14 hours ago
PETER HOSKIN: Death Stranding 2 elevates the humble postie to heroic status, and nothing - not bandits, ghosts or weird, oily tentacle-monsters - will stand in his way
Death Stranding 2 (PlayStation, £69.99)
Verdict: Out there and outstanding
Never has a game celebrated the good ol' postie as Death Stranding 2 does.
Here, the people who deliver our packages are considered so heroic that you even play as one, Sam Porter Bridges, trudging from place to place to ensure those deliveries happen.
It helps, though, that, in this case, the risks are greater than the occasional heel-snapping dog.
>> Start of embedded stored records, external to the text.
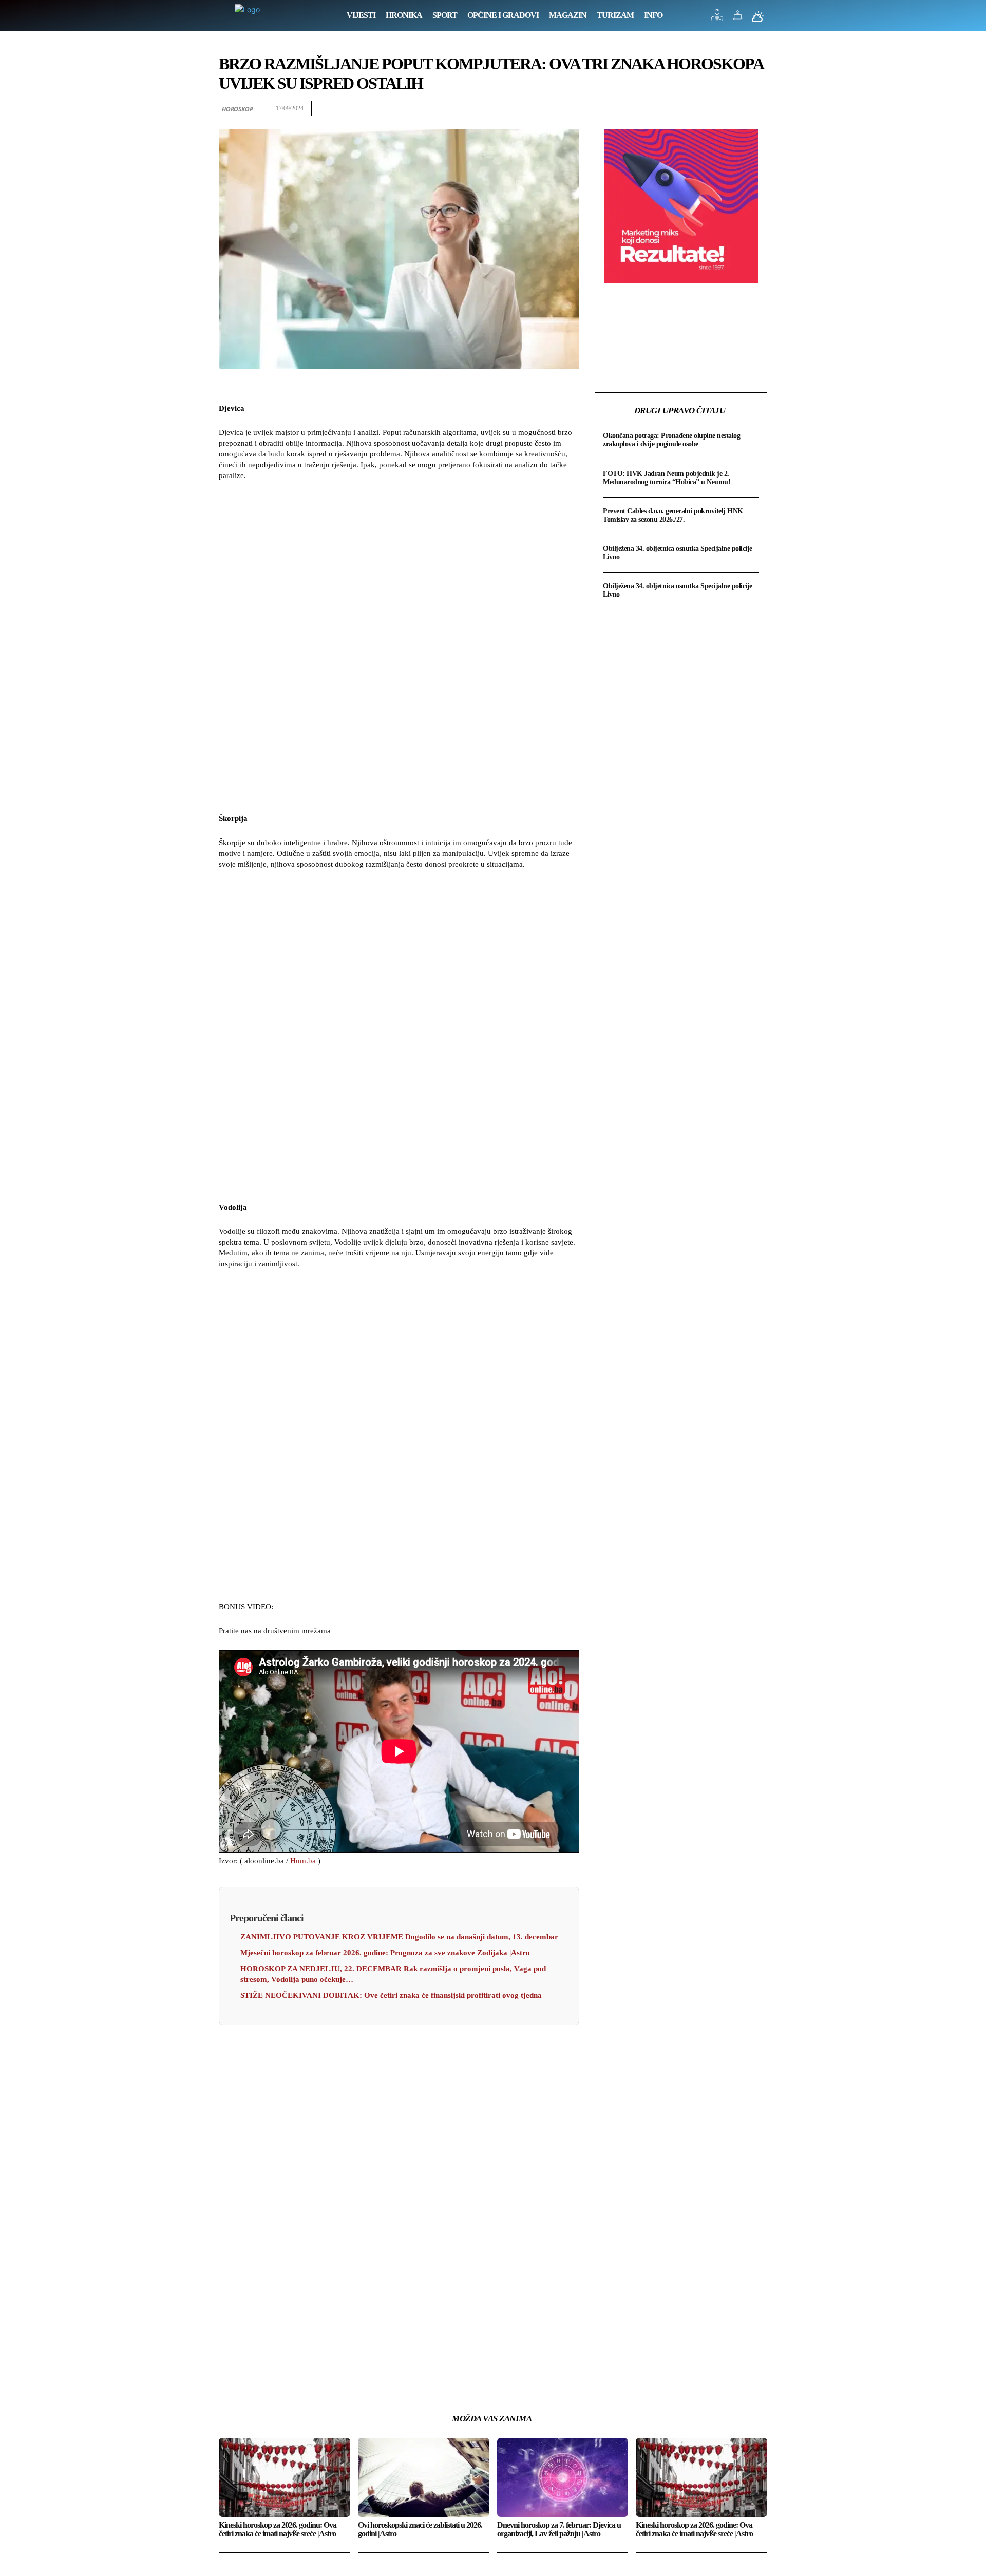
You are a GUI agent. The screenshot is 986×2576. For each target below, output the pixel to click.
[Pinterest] (733, 109)
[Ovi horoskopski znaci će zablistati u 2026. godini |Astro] (423, 2477)
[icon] (717, 17)
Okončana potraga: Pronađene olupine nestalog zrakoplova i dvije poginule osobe (671, 440)
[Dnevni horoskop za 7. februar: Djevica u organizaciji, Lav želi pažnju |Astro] (563, 2477)
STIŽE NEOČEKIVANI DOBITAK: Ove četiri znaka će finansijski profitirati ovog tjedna (391, 1995)
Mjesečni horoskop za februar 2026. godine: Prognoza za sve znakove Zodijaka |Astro (385, 1953)
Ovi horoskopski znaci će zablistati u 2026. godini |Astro (420, 2530)
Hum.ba (303, 1861)
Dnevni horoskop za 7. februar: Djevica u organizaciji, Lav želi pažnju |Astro (559, 2530)
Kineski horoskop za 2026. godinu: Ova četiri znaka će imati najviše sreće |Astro (277, 2530)
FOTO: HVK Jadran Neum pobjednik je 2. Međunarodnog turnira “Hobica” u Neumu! (666, 478)
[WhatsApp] (757, 109)
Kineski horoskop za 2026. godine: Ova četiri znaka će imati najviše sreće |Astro (694, 2530)
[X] (709, 109)
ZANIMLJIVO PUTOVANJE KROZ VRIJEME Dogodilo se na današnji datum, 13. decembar (399, 1937)
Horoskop (237, 109)
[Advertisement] (399, 648)
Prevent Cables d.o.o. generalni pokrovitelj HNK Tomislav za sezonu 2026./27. (673, 515)
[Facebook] (686, 109)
As anyone who's played the original Death Stranding (2019) will know, this series takes place in a future where the boundaries between this life and the afterlife have broken down in cataclysmic ways. Bandits, ghosts and weird, oily tentacle-monsters lie in Sam's path.
His job isn't just to pop things through letterboxes — it's to reconnect all human society.
If that makes Death Stranding sound weird, then good. It is.
Most of your time with DS2 will be spent planting one foot in front of the other, struggling across the unforgiving terrain of Australia, deploying ladders and ropes to progress. You'll do a lot of rearranging of your cargo. You'll try, often in vain, not to fall over. This is not a normal gaming experience.
But it is a stunning one. With DS2, series creator Hideo Kojima has delivered on the odd promise of its forerunner. There are more options, both in terms of skills and equipment, for turning Sam (voiced once again by The Walking Dead's Norman Reedus) into your Sam. The stealth and combat segments are exhilarating, almost the equal of Kojima's own Metal Gear Solid V (2015). The land- and skyscapes are among the most beautiful ever programmed.
And the story, as performed by digitised versions of big-time Hollywood actors and filmmakers, including Elle Fanning, Lea Seydoux and Guillermo Del Toro? All I'll say is that it goes to places no other game has gone before.
DS2 is ambitious, mad and more than a little self-indulgent. But much like its doughty protagonist, it delivers.
System Shock 2: 25th Anniversary Remaster (PC, £23.99)
Verdict: Still shockingly good
Rating:
Something has gone wrong aboard the Von Braun. In 2114, this faster-than-light spaceship was sent well beyond the constraints of our solar system and came across a distress signal on a distant planet.
Now most of the crew are ravening zombies thanks to alien eggs, mind parasites, malfunctioning computers... y'know, the usual.
Except now, in this year 2025, something has finally gone right aboard the Von Braun.
Twenty-six years after the game in which the spaceship's catastrophic story was first told — System Shock 2 — was first released, we now have a proper remastered edition. Prettier graphics, modern controller support, various ease-of-life enhancements... y'know, the usual.
Just playing System Shock 2 again is a total blast. Even though its gameplay has been repeated and refined in hundreds of subsequent releases (including the brilliant Bioshock series), this remains one of the greatest games of all time.
Its blend of first-person shooting and character-building mechanics is still extremely compelling.
The sense of dread it inspires is still overwhelming.
Its famous twist — let's just say it involves the malevolent AI, known as SHODAN, from the first game — is still, well, shocking.
As for the remastered edition itself, it's by one of the best game-preservation operations in the biz, Nightdive Studios, so it's all skilfully and lovingly done. This is System Shock 2 as you remember it looking — which is to say, much better than it actually looked, but nowhere near, say, a modern Call Of Duty game. It's the 1990s, given a heavy polish.
The only problem, if you can call it that, is that System Shock 2 had already been enhanced plenty in the years since its original release — by fans publishing homemade updates online.
So this new version isn't quite as revelatory as Nightdive's full remake of the original System Shock, which they put out in 2023.
Still, if you want to play the best version of one of history's best games, this is it.